COM A PALAVRA, O EMPRESÁRIO RONAN MARIA PINTO
“Aguardo com tranquilidade as investigações que vêm sendo feitas no âmbito da Operação Lava Jato, e que devem encerrar de vez esse assunto em que toda hora tentam me envolver. A propósito: não conheço José Carlos Bumlai; não conheço Marcos Valério e não tenho qualquer relação com esses fatos”.

COM A PALAVRA, BRENO ALTMAN

Breno Altman afirmou que não tem relação algum com os fatos e disse
não conhecer o pecuarista José Carlos Bumlai. “Não tenho nada a ver
com essa história. Nunca vi Bumlai na minha vida.”
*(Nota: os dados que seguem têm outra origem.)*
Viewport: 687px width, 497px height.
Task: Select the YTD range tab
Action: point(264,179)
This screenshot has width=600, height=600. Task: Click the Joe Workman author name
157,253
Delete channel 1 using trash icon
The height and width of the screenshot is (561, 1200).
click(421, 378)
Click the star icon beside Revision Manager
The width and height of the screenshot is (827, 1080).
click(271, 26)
Altman, filiado ao PT desde a década de 1980, explicou que nunca foi
da estrutura partidária.

Ele criticou a delação de Alberto Youssef. “É a delação do comentário,
do comentário. Ele ouviu falar do Enivaldo, que ouviu falar de não sei
quem. É um negócio doido.”

COM A PALAVRA RUI FALCÃO, PRESIDENTE NACIONAL DO PT
“Esta é uma história totalmente falsa, pois a suposta dívida mencionada na delação nunca existiu. É mais uma mentira divulgada de maneira irresponsável, sem base em provas, na tentativa de comprometer o PT. Nas campanhas eleitorais, o PT jamais delegou a terceiros a responsabilidade de arrecadar fundos. A arrecadação do partido sempre foi feita em obediência à lei, através de transações bancarias, todas elas declaradas à justiça eleitoral.”